**TASKS AND EXERCISES**.
1. According to the excerpt on biomass conversion, which two things make current technology expensive?
2. Extract the portion of the excerpt on biomass conversion starting at "Jun 06, 2017" and ending at "non-food plant sources.", copied word for word.

Jun 06, 2017   |   Oak Ridge National Laboratory

With the successful demonstration of a cheaper, more effective method of biomass deconstruction and conversion using a naturally occurring microbe and a standard milling practice, researchers from the Department of Energy’s BioEnergy Science Center (BESC) have taken a giant step closer to fulfilling key aspects of their mission to create new methods of improving biofuel yields from non-food plant sources.

Led by Professor Lee Lynd and colleagues at Dartmouth and involving investigators from Oak Ridge National Laboratory, the National Renewable Energy Laboratory, the University of California at Riverside, and Argonne National Laboratory, the BESC team recently produced journal articles that represent a significant advancement in research on overcoming recalcitrance—the natural resistance of plants to being broken down to simple sugars that can be fermented for biofuels. BESC’s mission is to enable a sustainable cellulosic biofuels industry by developing ways to remove recalcitrance as an economic barrier to cost-effective biofuels production...

...Lynd said that "by using naturally-occurring cellulolytic microbes in combination with milling, we've shown we can ferment the carbohydrates in cellulosic biomass without the two things that make current technology expensive: thermochemical pretreatment and enzymes." ...

..."Our results assume future research progress, and thus should be regarded as speculative and not yet ready to take to the bank," Lynd said. "With that acknowledged," he continued, "I've been in this field a long time, and I've never before seen a new technology that offers an 8-fold reduction in payback period." The BESC team's new, simpler technology is projected to be economical at a much smaller scale than current technology, which means processing plants could be built faster and sited more easily than current technology, with benefits potentially flowing to rural communities where the crops are grown and processed.

Another advantage of the new process is that solid lignin residue left over after biological processing is less chemically modified and thus potentially more easily converted into other chemical or fuel byproducts, Lynd noted.

**RECORDS SUPPLIED**.

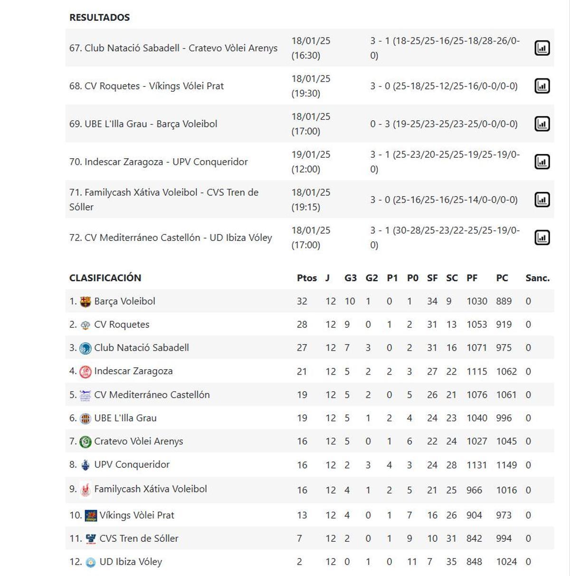
Task: Open statistics for Indescar Zaragoza match
Action: 542,162
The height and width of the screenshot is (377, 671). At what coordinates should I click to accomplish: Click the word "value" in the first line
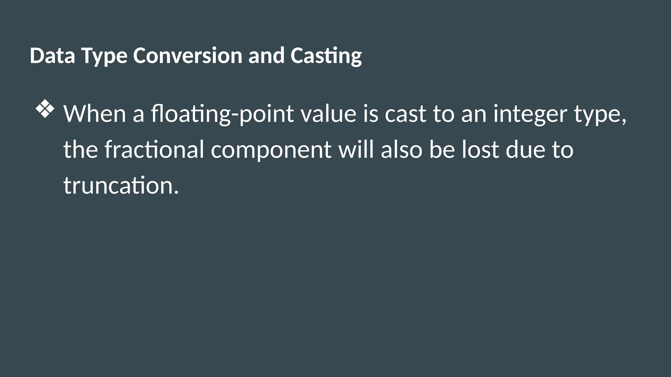[329, 114]
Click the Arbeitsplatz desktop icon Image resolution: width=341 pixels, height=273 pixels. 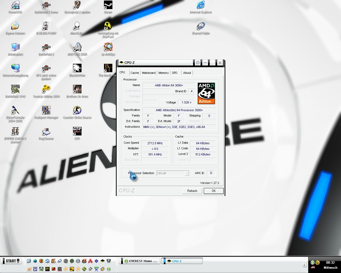pos(15,47)
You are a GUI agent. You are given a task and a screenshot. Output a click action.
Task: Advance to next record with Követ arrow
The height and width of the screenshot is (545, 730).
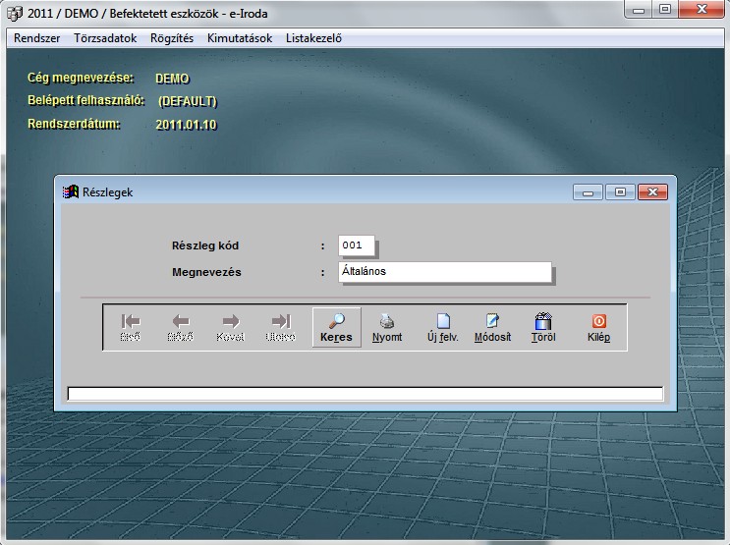230,327
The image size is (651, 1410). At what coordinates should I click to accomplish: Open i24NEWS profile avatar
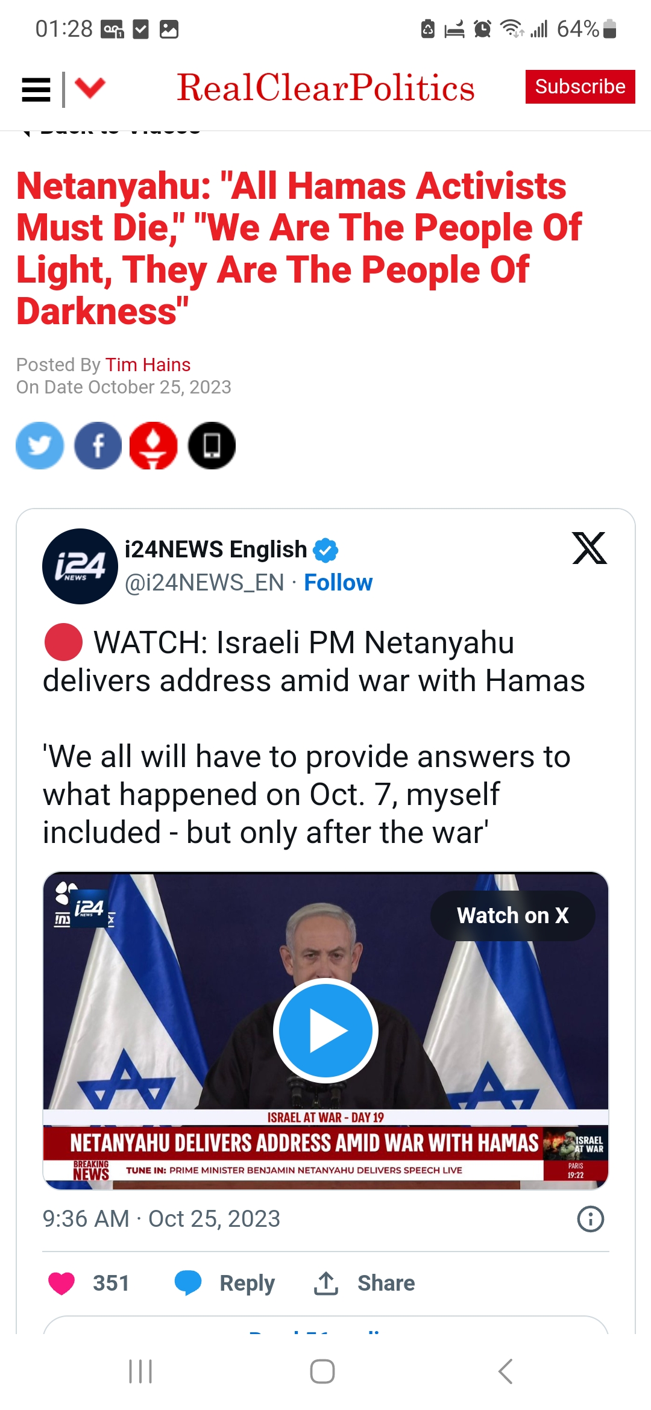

**ANSWERS TO THE EXERCISES**.
1. Thermochemical pretreatment and enzymes.

2.
Jun 06, 2017   |   Oak Ridge National Laboratory

With the successful demonstration of a cheaper, more effective method of biomass deconstruction and conversion using a naturally occurring microbe and a standard milling practice, researchers from the Department of Energy’s BioEnergy Science Center (BESC) have taken a giant step closer to fulfilling key aspects of their mission to create new methods of improving biofuel yields from non-food plant sources.